I've got an open-flame heater in my garage / workshop and don't have any problems. I do practice a few things in the name of safety:

Periodically I turn off the heater (and pilot) and use my air compressor to blow out the dust. 

I do my finishing on the far side of the garage, maximizing the distance to flame. Before using flamable finishes / solvents in the winter I get the garage good and warm and then turn off the heater/pilot as well as my water heater and house furnace before opening them up, do my finishing and let it surface dry and then open the garage door for a few minutes to get some air flow in there before re-lighting the heater. Fortunately for me they are all in one corner of the garage. The overhead door isn't open long enough for any fear of freezing and I haven't experienced any negative impacts.

If I was doing something large, like spraying an entertainment center with flammable materials I don't know how safe it would be. For those I'd probably use a different finish or hold of finishing for spring. <g>

Here in Anchorage garages are very popular, virtually all insulated and heated with open-flame heaters (like my setup) and its rare to hear of a fire. The only two I know of were both gasoline fires, where the water heater was setting on grade. Here in Alaska, code requires them to be on raised platforms since gas vapor is heavier than air but some old houses were "grandfathered" in.

Just another source of information for you. Compare it with what you hear from others.


=============================================================
Just because something has been done so far without injury doesn't make it safe!! Use your own judgement!


----------



## sweaty (Jan 25, 2009)

That is my concern exactly.

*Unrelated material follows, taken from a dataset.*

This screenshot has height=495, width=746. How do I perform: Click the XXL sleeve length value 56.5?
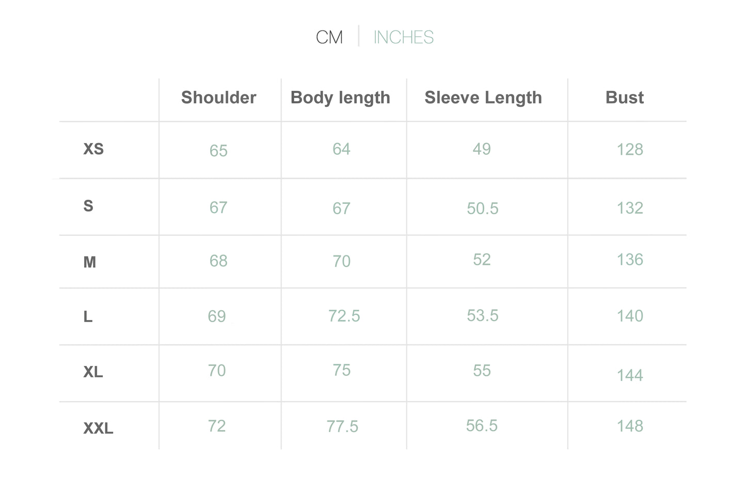tap(482, 426)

But I've read here that some woodworkers do use this type of heater in their shop or garage. DC would control dustbut it won't get rid of the fine particals and that is a safety issue.

To clarify I don't intend to keep it running at all times unattended. I'll probably run it to heat things up before I go in there and do wood work. And I'll shut it down after I am done. 

Not sure how others are dealing with this. Right now it seems like the best option I have all things considered.



Hamlin said:


> Hi,
> 
> If I'm seeing this correctly from this other forum, this is an open flame heater? An open flame and wood dust DOES NOT mix. If this is what you want, I'd suggest keeping it located on the opposite side of your garage away from the dust.
> 
> Here's a link to the other forum: Beacon-Morris garage heater - The Garage Journal Board


----------



## sweaty (Jan 25, 2009)

Very useful advice indeed! Thanks!

I guess the heater will be another tool like my routers which should be treated with respect and care. I'll do everything you suggested and then some. Probably clean and wipe the burner or something like that when it's dusty. Leaving finish work to Spring is a good idea too-it takes for ever for the finish to fully cure if it's not warm enough anyway.



BigJimAK said:


> I've got an open-flame heater in my garage / workshop and don't have any problems. I do practice a few things in the name of safety:
> 
> Periodically I turn off the heater (and pilot) and use my air compressor to blow out the dust.
> 
> ...


----------